The closer it got to my time to call in for instructions, the more I wanted to crawl back into bed. I didn't sleep last night, and I couldn't eat this morning. I started working early, to try to get a head start in case I had to report to court. I let the Boss pile the paperwork all over me, and I tried hard to concentrate. I'm not sure I was entirely successful.
It's funny (kind of) that last night I was thinking I might forget to check in at the appointed time. As it turned out, that was all I could think about. I refreshed the court web site over and over in the hour before the time I was told to check in. I did it so often that I almost missed it when it finally changed. I was to report for jury duty at 12:30 pm.

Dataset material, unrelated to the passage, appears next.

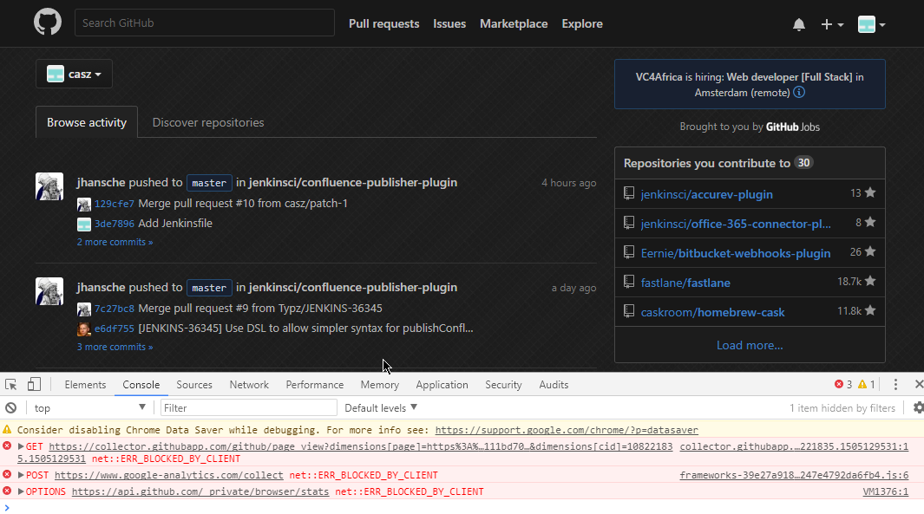
Task: Click the repository book icon beside jenkinsci/accurev-plugin
Action: pos(628,193)
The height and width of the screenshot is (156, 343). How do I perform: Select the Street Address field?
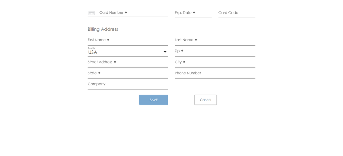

That gave me a little over an hour to get my affairs in order.
I wanted to give it a safe half hour for me to drive across town in midday traffic. Since I also needed to stop at the post office, I left at 11:45 am. I was in no shape to deal with slow cars and long stoplights, but I found plenty of both along the way. It was a nightmare come true. It was a self-fulfilling prophecy. The more rushed I felt, the higher (and slower) the obstacles appeared.
Thank goodness for the map, because I can never remember how to get to the courthouse. I parked in the first long-term lot I came to, then started walking. I almost walked directly into the jail, before I reoriented myself and veered off to the next building. I had to walk all the way around it before I could find the entrance door.
The jury room has row after row of plastic purple chairs, all facing a podium and three television screens turned to CNN with the sound off. I could stare at Donald Rumsfeld or I could stare at the floor. I'd brought a book, but I couldn't focus on that, so I watched to see if the carpet would change color. I'm pretty sure it didn't, at least while I was there. I kept a pretty close eye on it, so I would probably have known.
Since I still hadn't eaten anything all day, I was a little light headed. If that's what they were looking for in a prospective juror, I was their man.
It was a lot of waiting, with an occasional interruption. We had a little orientation speech. Twenty minutes after that, we saw a video featuring happy jurors making the judicial system work, just by being there. Over and over they reminded us that we didn't need to know anything in order to do our jobs. All we had to do was pay attention and use common sense. Yeah, well. Fine.
Most of the time it was quiet, and I finally settled into the book I'd brought. At first there was no sound but an occasional whisper, but as time wore on the noise level gradually rose until I could hear bits and pieces of different conversations all over the room. And my empty, rumbling belly. I could hear that, too.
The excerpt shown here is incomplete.